▶ SUPPLIED TEXT
# Tanglefree's New Lessor Canada Decoys



## Big Hunt (Mar 19, 2008)

These will be available in 6 packs

MSRP $119.99 per six

Up-Right pack will include

2-short Rester
2-active
2-high active

Feeder pack will include

6 one piece feeders.

They will come with 2 stakes per decoy. One motion ring base and one field motion stake.


----------



## Big Hunt (Mar 19, 2008)

Short Rester


----------



## Big Hunt (Mar 19, 2008)

High active and Feeder


----------



## Big Hunt (Mar 19, 2008)

Another one


----------



## blhunter3 (May 5, 2007)

Looks like a pretty good decoy.


----------



## Chaws (Oct 12, 2007)

They look nice, a little light for up here but early season they would mix well. I'm surprised there isn't a copyright on that type of motion system. Looks like these, dakota's, and hardcores are using the same thing these days.


----------



## Matt Jones (Mar 6, 2002)

Tanglefree...a company who used to make decoy line...now has decoys, blinds, bags, etc., when did this happen?

What company related to hunting, DOESN'T have a decoy line these days?

Pretty soon there will be Hevi-Shot decoys, drake decoys, dokken dead fowl decoys, drake decoys, featherflage decoys...

But I will say they look alright.


----------



## Big Hunt (Mar 19, 2008)

They are darker depending on the angle that you are at


----------



## Big Hunt (Mar 19, 2008)

Tanglefree has been around since 1972 and we stand behind our products and we have excellent customer service.

Also, Drake has decoys


----------



## dblkluk (Oct 3, 2002)

Matt Jones said:


> What company related to hunting, DOESN'T have a decoy line these days?
> 
> Pretty soon there will be Hevi-Shot decoys, drake decoys, dokken dead fowl decoys, drake decoys, featherflage decoys...


We can hope so.. maybe then we'll pay realistic prices for pieces of plastic..

I gotta say.. I like the looks of them.


----------



## Matt Jones (Mar 6, 2002)

Big Hunt said:


> Tanglefree has been around since 1972 and we stand behind our products and we have excellent customer service.


Where are your decoys made?


----------



## jonesy12 (Apr 1, 2008)

Those are great looking decoys!!! Very impressive


----------



## kill em (Feb 1, 2009)

Nice looking decoys. By the way do you have a website that you can order them at?


----------



## thame (Feb 6, 2008)

▶ SHORT EXERCISE A
Do these statements agree with the decoy thread? Answer yes or no for each and quote the words that decide it. (i) The Feeder pack contains six one-piece feeders. (ii) Each decoy comes with a single stake. (iii) The MSRP is $119.99 per decoy.
▶ SHORT EXERCISE B
Write out the part of the decoy thread from "These will be" to "one piece feeders." word for word.

▶ DATASET EXTRACT
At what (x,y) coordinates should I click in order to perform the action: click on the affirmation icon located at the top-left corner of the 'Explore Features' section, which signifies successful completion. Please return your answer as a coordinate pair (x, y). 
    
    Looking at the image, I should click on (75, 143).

▶ RESULT A
(i) Yes: "6 one piece feeders."
(ii) No: "They will come with 2 stakes per decoy."
(iii) No: "MSRP $119.99 per six"

▶ RESULT B
These will be available in 6 packs

MSRP $119.99 per six

Up-Right pack will include

2-short Rester
2-active
2-high active

Feeder pack will include

6 one piece feeders.